Absolument. C’est une démarche qu’on retrouve de plus en plus dans les projets. Beaucoup d’artistes le font très finement et ne plaquent pas l’esprit de recyclage. Ils inventent au contraire quelque chose autour de cela et peuvent aller très loin dans leur engagement personnel sur ce type de projet. Le programme « 1 immeuble 1 œuvre » est unique s’agissant des expériences qui sont données à vivre aux gens de passage.

Innover, dialoguer, honorer, scénariser, surprendre : la typologie des projets qui structure le livre est-elle apparue rapidement ?

Il y avait clairement des œuvres qui s’inscrivaient dans l’innovation, mais je n’ai pas toujours voulu les réduire à quelque chose d’innovant. « Dialoguer », c’était un incontournable, compte tenu du dialogue avec l’architecture, mais c’est aussi le dialogue avec les passants ou ce que cela génère d’échanges ; « honorer » tisse un lien avec les lieux de mémoire ; « scénariser » pour dire que l’on imagine que l’œuvre doit s’intégrer dans un discours ; enfin « surprendre » est un verbe qui m’est cher, une œuvre qui surprend est une œuvre forte, novatrice, qui suscite l’émotion.

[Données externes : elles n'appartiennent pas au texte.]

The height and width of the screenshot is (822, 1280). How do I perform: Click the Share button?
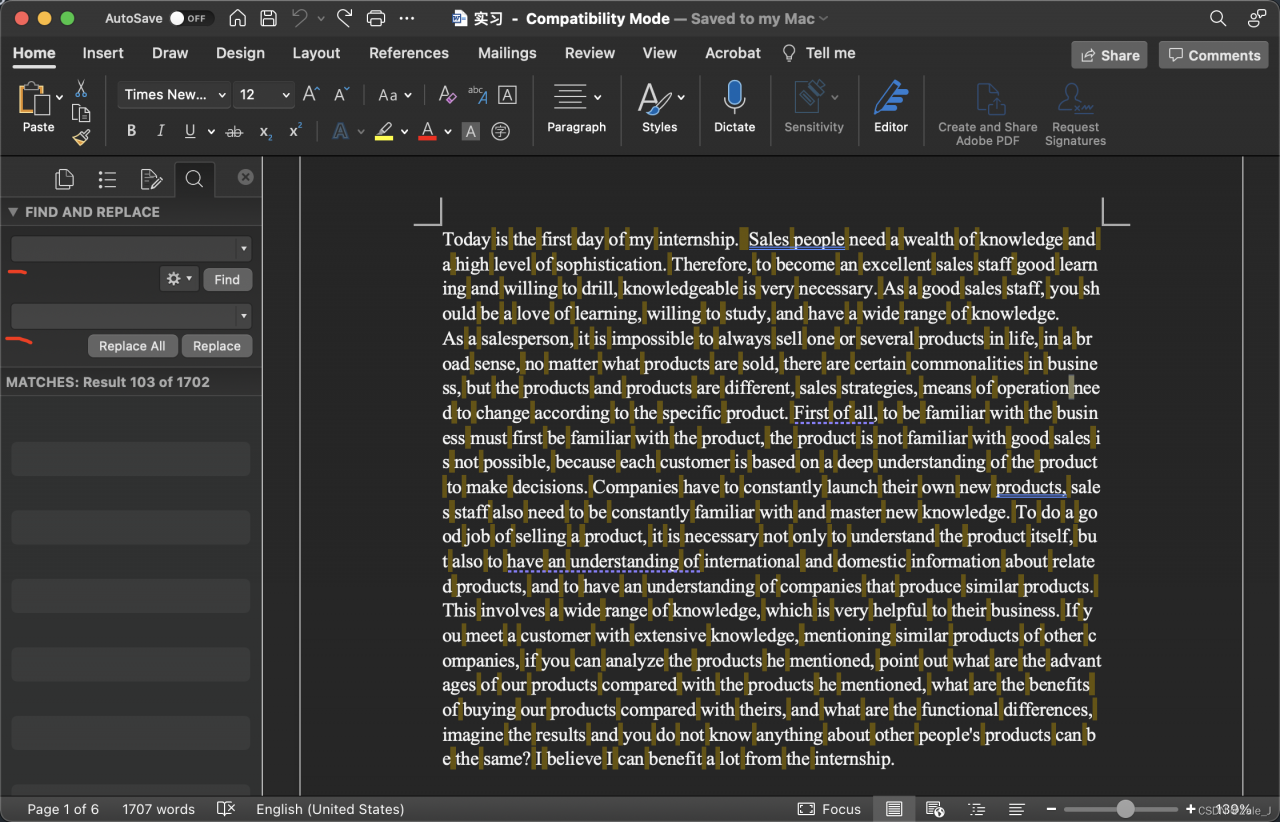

Jean de Loisy, directeur des Beaux-Arts de Paris, devant une œuvre réalisée dans le cadre du dispositif 1 immeuble, 1 œuvre © Emmanuelle Blanc

En marge des projets eux-mêmes, vous avez souhaité donner la parole à quelques grands témoins. Comment les avez-vous choisis ?

Pour ces interviews, j’ai d’abord cherché des architectes qui aiment l’art et pour qui le travail avec un artiste est un vrai défi ou un élément participatif de l’œuvre commune. Dans cet esprit, j’ai tout de suite pensé aux architectes Dominique Jakob et Brendan MacFarlane. Je voulais ensuite un apport un peu décalé, un profil d’intellectuel ou de penseur. Le nom de la philosophe Cynthia Fleury m’est venue tout de suite en raison de sa réflexion autour du soin, qui correspondait parfaitement à l’angle humaniste que je souhaitais privilégier. J’étais ravie qu’elle accepte, elle est notamment très engagée sur les tiers-lieux. Je pense effectivement qu’un lieu chargé d’histoire peut se nourrir davantage encore de l’apport d’une œuvre d’art. Enfin, j’ai eu l’idée d’une ballade urbaine avec Jean de Loisy, directeur des Beaux-Arts de Paris.

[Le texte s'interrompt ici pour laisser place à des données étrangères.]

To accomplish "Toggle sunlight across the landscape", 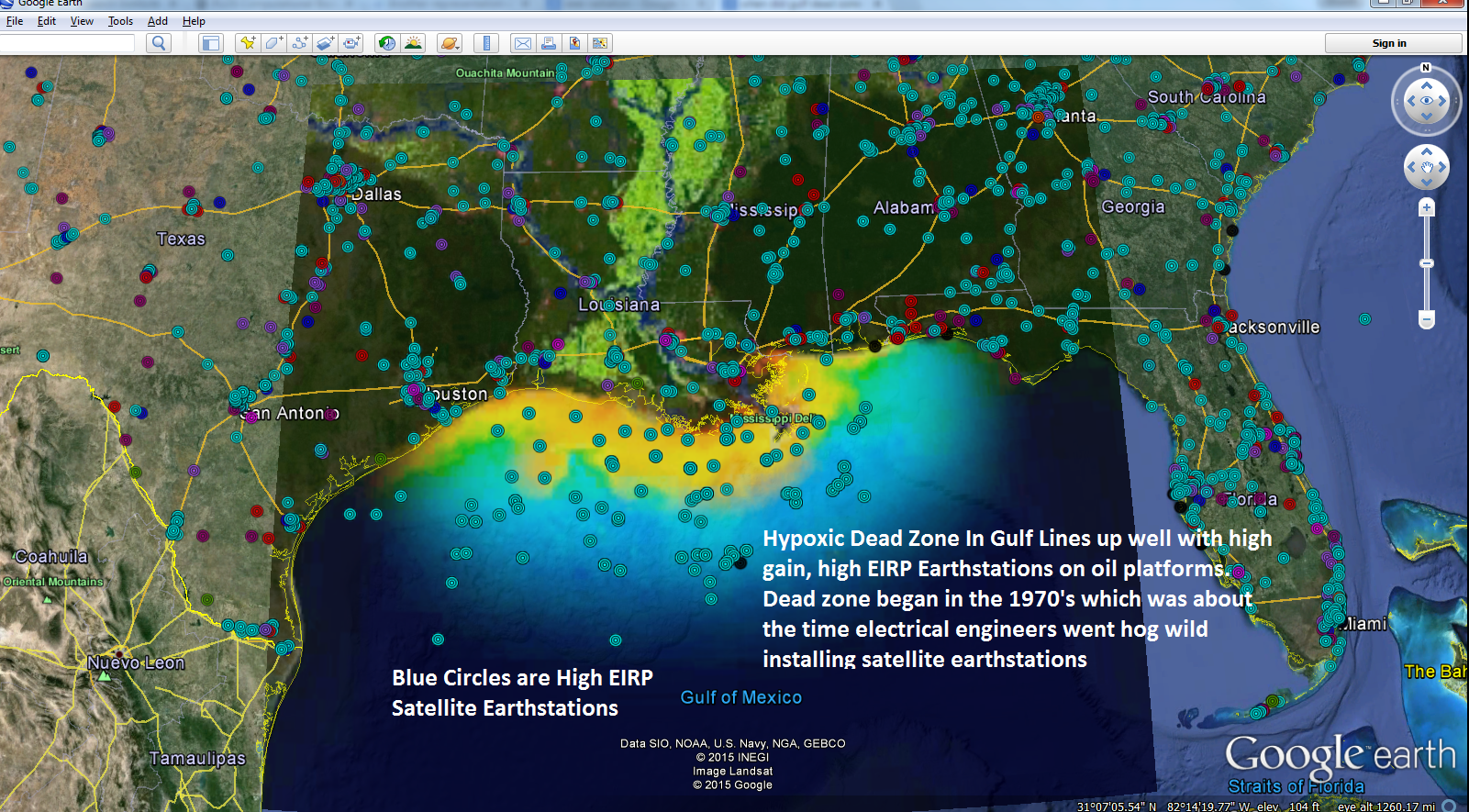I will click(413, 43).
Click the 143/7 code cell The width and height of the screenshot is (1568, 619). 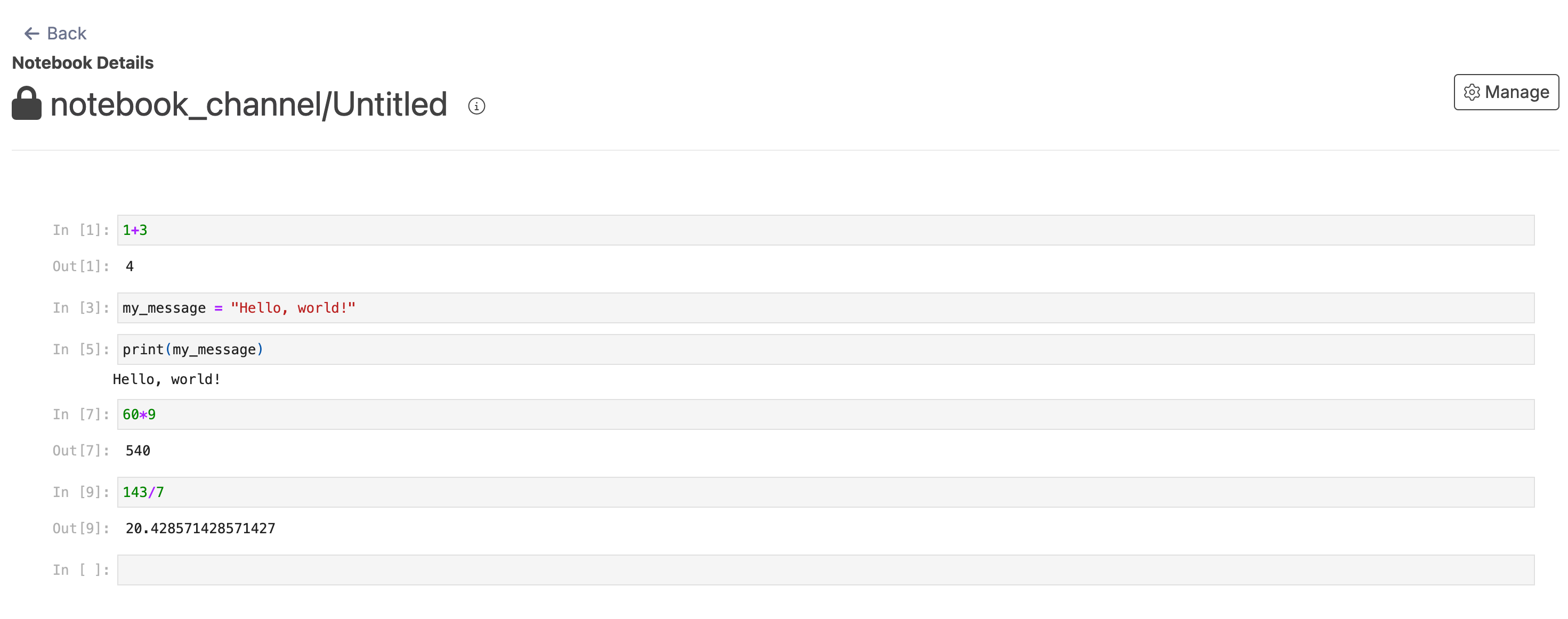(826, 492)
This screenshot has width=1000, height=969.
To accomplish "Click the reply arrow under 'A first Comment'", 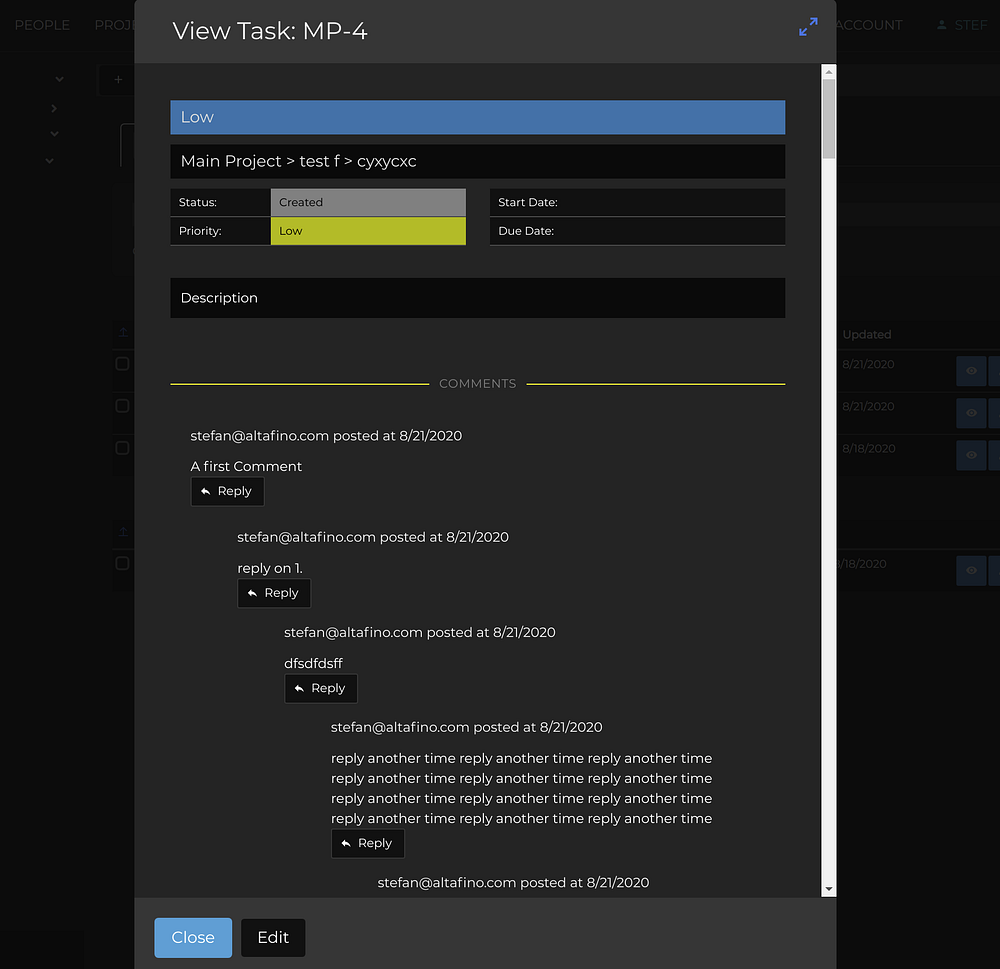I will [206, 492].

 Jean de Loisy dit de ces projets qu’ils permettent aux artistes de sortir de la solitude de l’atelier…

L’approche sociale a toujours motivé les grands artistes. Il y a cette idée de s’intégrer dans une dynamique, dans le progrès social. Cela donne une dimension supplémentaire à leur œuvre.

 

Les bâtiments, les œuvres, les habitants

Pour réaliser l’anthologie 1 immeuble, 1 œuvre, Alexia Guggémos souhaitait que les œuvres ne soient pas montrées seules mais dans leur rapport avec les passants et les habitants. Partant de là, le protocole était simple pour la photographe Emmanuelle Blanc qui a coutume d’explorer les relations que nous entretenons avec nos environnements intimes ou partagés.

« Dès que c’était possible, explique-t-elle, je photographiais les gens sur place, ou j’attendais qu’il y ait des passants et que quelque chose se passe. La colonne de briques et de pavés peints, par exemple, est naturellement un endroit passant ». En fonction des œuvres, les gens n’ont bien sûr pas la même attitude : « Celles qui sont dans l’espace public et qui sont de l’ordre de la sculpture sont facilement appropriables parce qu’on peut les toucher. Celles qui sont plus en deux dimensions, que l’on regarde, ou à côté desquelles on passe, créent un autre rapport », reconnaît Emmanuelle Blanc, qui a tenu « à montrer non seulement l’œuvre, mais aussi l’espace autour ».